• Requirement 1:
Answer these questions from the text on feature flags, giving each answer on its own line and marking it (a), (b), or (c) like its question:
(a) Which three companies does the text name as having widely adopted feature flags based development?
(b) In which edition of the Technology Radar does ThoughtWorks recommend adopting feature toggles in the simplest possible form?
(c) Which two platforms does the text name for managing feature flags?
• Requirement 2:
Carry on the text about feature flags development, starting right after its final sentence.

[Extract provided — start]

Feature flags based development is actually nothing new. It’s a development strategy that fell from grace somewhat but is now regaining popularity and has been widely adopted at Google, Facebook, and Amazon.
Feature flags or feature toggles once had their poor reputation because of the complexity they can introduce to the code. However, using the right tools can mitigate this risk. In the May 2020 Technology Radar, ThoughtWorks recommends adopting the feature toggles in the simplest possible form. The list of potential benefits and use cases is quite long and here are just a few examples.
You can imagine the situation in which a new feature is waiting for all the other services to be deployed before it can be made available to users. This is actually one of the important downsides of microservices-based architecture. Introducing new features can be complex as it requires the deployment of dependent services at once. When these are managed by separate teams with different roadmaps, it gets tough.
Feature flags that can simplify this dependency chain a lot. As soon as all the microservices are ready to go, the versions with the right flag can just be turned on. The new configuration is then deployed and all the services respond to this change accordingly.
In eCommerce, AB testing makes a lot of sense as the Conversion Rate from customer visits is the easiest parameter to track and compare between user sessions. If you run a few different versions of the product page and category page, you can figure out which version converts better.
Feature flags managed by platforms like LaunchDarkly or Firebase remote-config can be used to program even complex business logic for switching the flags on and off. The config is then cached, distributed via CDN, and provided as a JSON file to your native or web applications. If you mark the user segments in the Analytics API, you can easily track which segment converts better.

[Extract provided — finish]
[Data extract — start]

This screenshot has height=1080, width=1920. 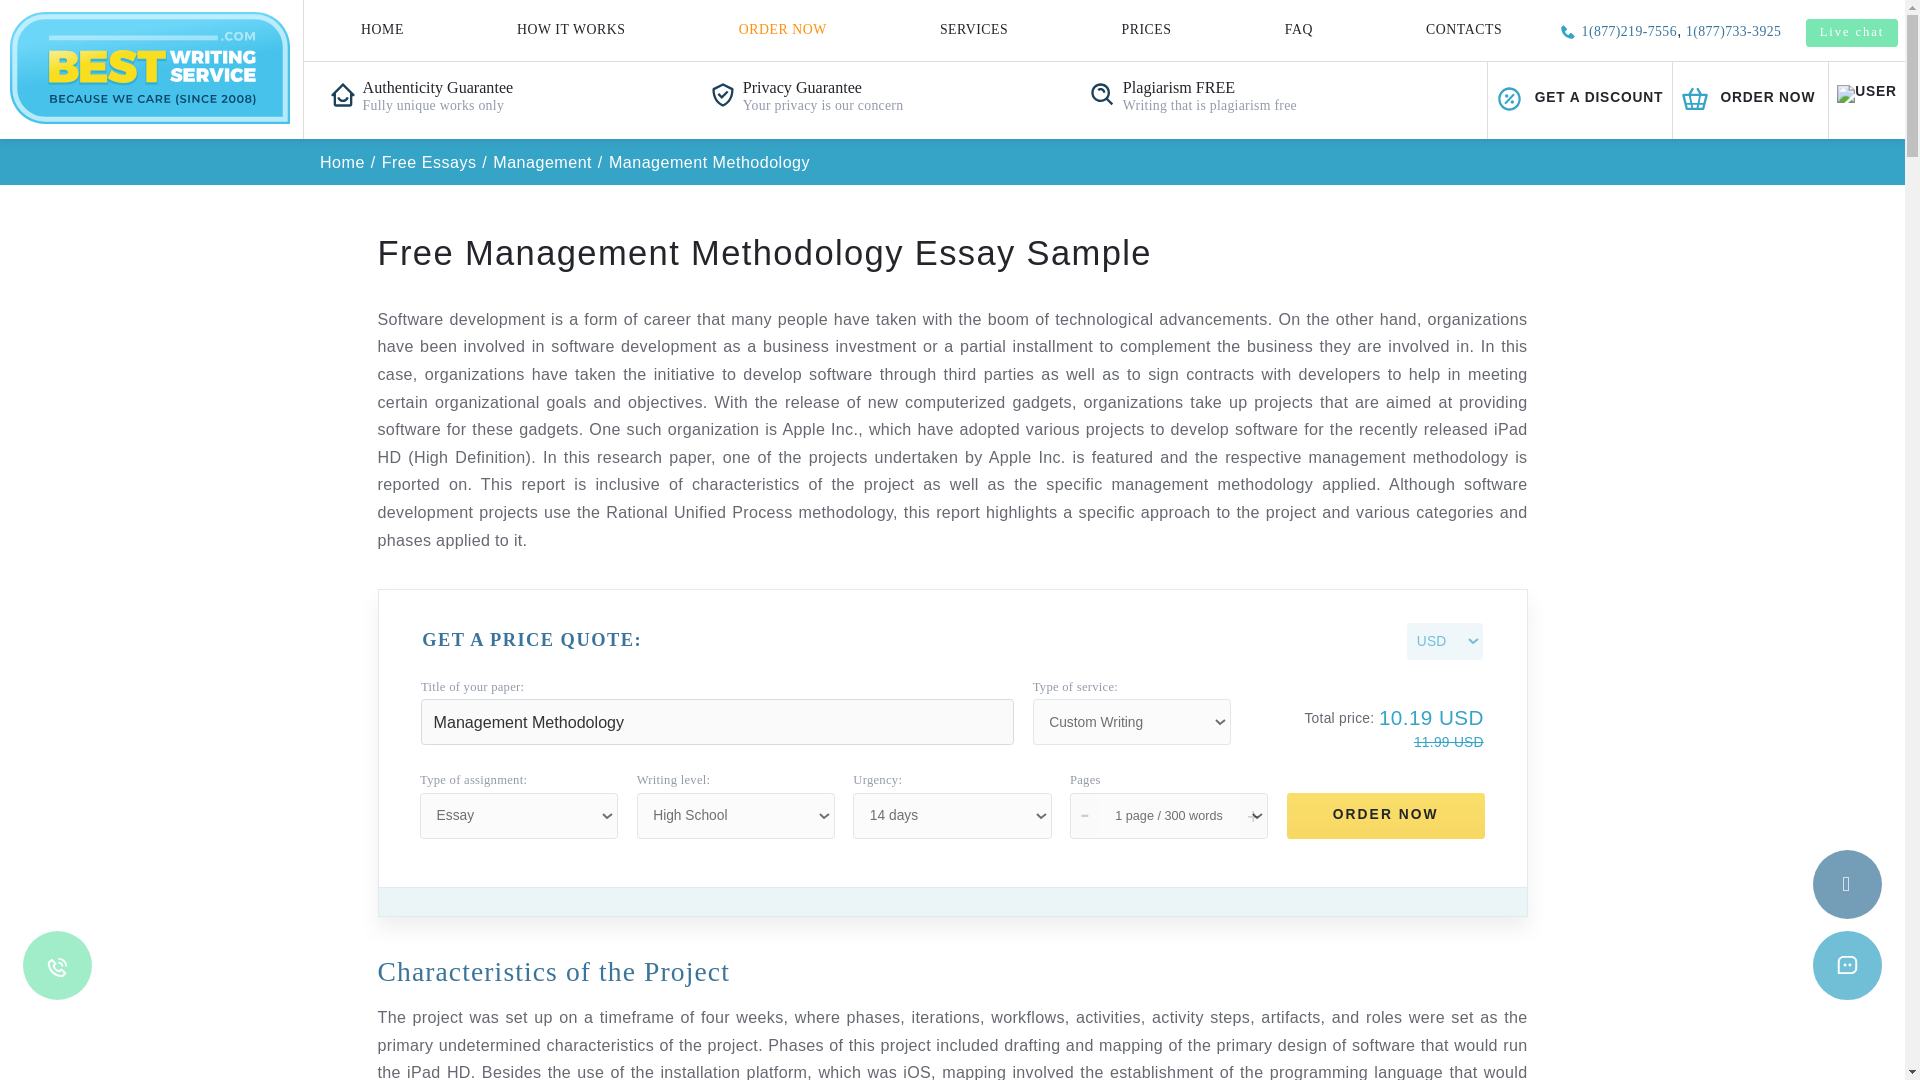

[Data extract — finish]

• Exercise response 1:
(a) Google, Facebook, and Amazon.
(b) The May 2020 Technology Radar.
(c) LaunchDarkly and Firebase remote-config.

• Exercise response 2:
Soft launches, beta testing, or just testing new features on a number of clients on production are always great ideas before full-scale deployment. Sometimes, it’s called a Canary Release. With feature toggles, you can control your CDN or Proxy service (Varnish, nginx, or any other that’s open for scripting) and set how many users are designated to see the new version of the app or website and how many will see the legacy version.
Serverless functions (deployed to Amazon Lambda for example) are also a great way to manage feature flags. They can contain a custom business logic used to figure out the config values and to control the experiments.
Feature flags are a great way to experiment on production, to sync services, and actually control the application. This is particularly true in a distributed environment. I suggest using a structuralized way of managing the toggles – for example, by using the Firebase remote-config.
You can read success stories of using feature toggles on Instagram and Google.
If you’re worried about how this “conditional development” might prevent your team from following best OOP principles, there is a whole set of design patterns (including Factory and Strategy) that can be used across the codebase to separate the feature flags management from the actual business logic in the code. Using the standardized platform and the config data format will let you control all the services, no matter the programming language or the framework they were built with.